日本は花王1社のみ−−25年間連続増配の“配当貴族”とは?米国の配当貴族への投資の仕方

配当貴族という言葉をご相談ですか? 配当貴族とは、長期にわたり毎年配当を増やしている企業を指します。

米国ではS&P500の構成銘柄のうち、25年間連続で増配を続けている銘柄を集めて算出した「S&P500配当貴族指数」というのが有名です。連続増配をしているということは、株主還元をしっかりと行う経営方針をとっている、といえます。加えて25年以上続けて配当を増やせていると言う事は、リーマンショックや、チャイナショック、コロナショックなどでも配当を増やし続ける力があったと言うことで、安定した利益を得られるビジネスモデルを持ち、財務もしっかりしているなどの条件を兼ね備えている企業といえます。

そのような企業で構成される配当貴族指数は、暴落の際でも戻りが早い傾向にあるので、投資家にとって覚えておく価値があるでしょう。


日本の配当貴族は花王1社のみ

日本では配当貴族銘柄は花王1社となっています。花王(4452)は一般消費者向けにヘルスケア製品の販売をしており、多くのリーディングブランドを持つ企業で、衛生、環境に対応した多様な技術の保有に強みがあります。1991年3月期の増配開始以来、30年以上増配を続けていることもあり、金融機関と海外機関投資家に支持されている企業でもあります。2022年12月期は前期比4円増配予定で、増配記録を更新する見通しです。

またSPK(7466)が24年連続増配で配当貴族銘柄にリーチをかけており、三菱HCキャピタル(8593)は23年増配となっています。今後、日本における配当貴族銘柄も増えそうですね。

また日本でコロナ禍でも増配できている、10年以上増配を続ける企業が増えているのは、注目したい点です。

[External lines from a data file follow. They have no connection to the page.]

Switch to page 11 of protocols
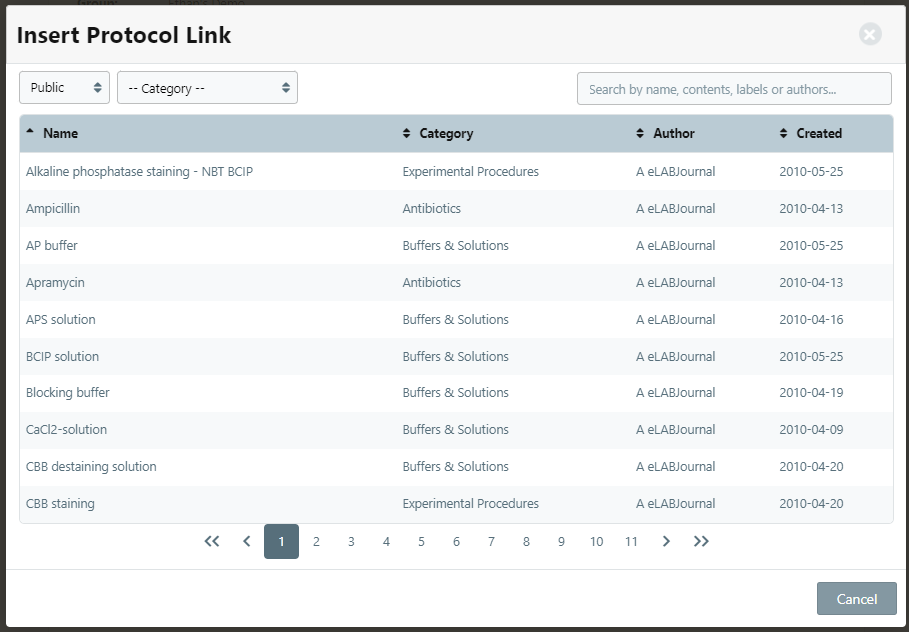The width and height of the screenshot is (909, 632). [x=631, y=541]
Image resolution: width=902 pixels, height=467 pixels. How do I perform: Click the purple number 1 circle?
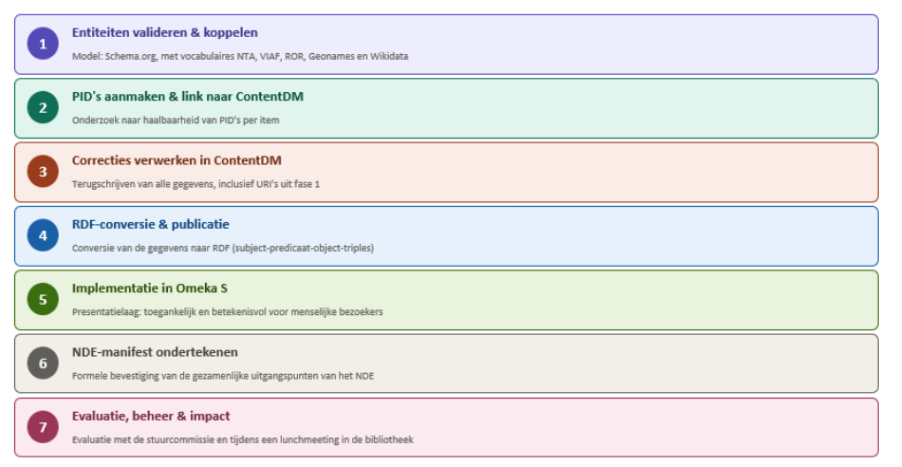pos(43,44)
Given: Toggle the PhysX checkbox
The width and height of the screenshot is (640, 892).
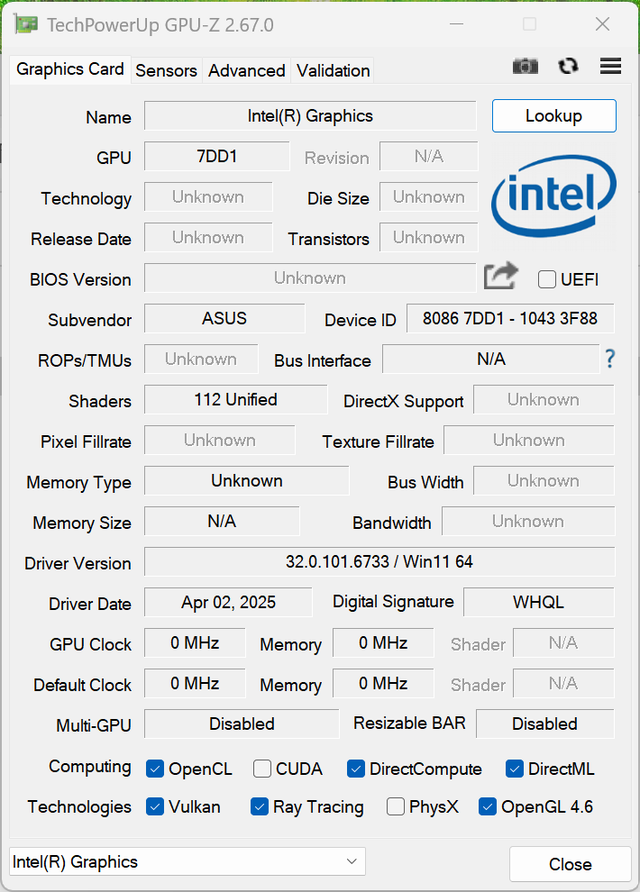Looking at the screenshot, I should click(x=395, y=807).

NTT(9432)は配当利回りが3%を超えており、三井住友FG(8316)は5%超え。アズワン(7476)も11期連続増配で配当性向50%。ニトリHD(9843)やイー・ギャランティ(8771)、小林製薬(4967)、リコーリース(8566)、シスメックス(6869)なども10年以上増配を維持しています。

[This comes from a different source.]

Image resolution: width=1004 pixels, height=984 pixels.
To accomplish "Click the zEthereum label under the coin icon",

配当という切り口で銘柄を探してみるのも良いかもしれませんね。

米国の配当貴族は?

米市場への投資も検討すると、その選択肢はぐんと広がります。

改めてみてみますと、S&P500配当貴族指数は、S&P500構成銘柄のうち25年以上連続して増配を行っている、時価総額30億米ドル以上といった条件を満たした65銘柄から構成されており、指数の内訳を見ると生活必需品やヘルスケア、資本財セクターの占める割合が高く、エクソンモービル(XOM)やシェブロン(CVX)などエネルギー企業も含まれています。例えばその構成銘柄であるIBMの配当利回りは5%近い高水準です。構成銘柄から個別株を選ぶのも一考でしょう。

米国の個別銘柄に投資することにハードルを感じる方は、日本株に投資する感覚で配当貴族指数に投資する方法もあります。米国配当貴族ETN(2044)です。

米国配当貴族ETNの正式名称は、「NEXT NOTES S&P500 配当貴族(ネットリターン) ETN」となっており、米ドル建てでS&P500 配当貴族指数と連動する投資成果を目指すETNです。ETN(イー・ティー・エヌ)とは「Exchange Traded Note」の略で、上場投資証券、指標連動証券と呼ばれることもあります。ETFと同じようなものですが、発行体である金融機関が信用力をもとにして発行している債券であり、ETFのように裏付資産を持たないことは覚えておきましょう。

米国配当貴族ETNの管理費用は0.85%と高めで分配金の支払いは行われませんが、2015年からの長期チャートを見ますと右肩上がりであることがわかります。

TradingViewより

また投資信託という選択肢もあるので、気になる方は口座開設している証券会社で取り扱いがないかなど、調べてみてくださいね。

7月11日週「相場の値動き」おさらい

7月13日(水)に発表された6月の米消費者物価指数(CPI)の上昇率が前年同月比9.1%と41年ぶりの大幅な伸びとなったほか市場予想を上回り、エネルギーと食品を除くコア指数も5.9%上昇と市場予想を上振れ。

この結果を受けてFRBの金融引き締め加速がほぼ確実視され、7月のFOMCで100ベーシスポイントの利上げ確率が上昇し(75ポイントの利上げはすでに織り込まれている模様)相場で嫌気されました。

6月の米卸売物価指数も前月比1.1%上昇と市場予想を上回っています。

一方で原油先物やコモデティの値動きを表すCRB商品先物総合指数はピークアウトしており、インフレが落ち着いてきたとの観測は買いにつながっているようです。

TradingViewより

7月15日(金)の日経平均株価は、前日比145円08銭高の2万6788円47銭。前週7月8日(金)の日経平均株価終値は2万6,517円19銭でしたので、週間では271円28銭の上昇となりました。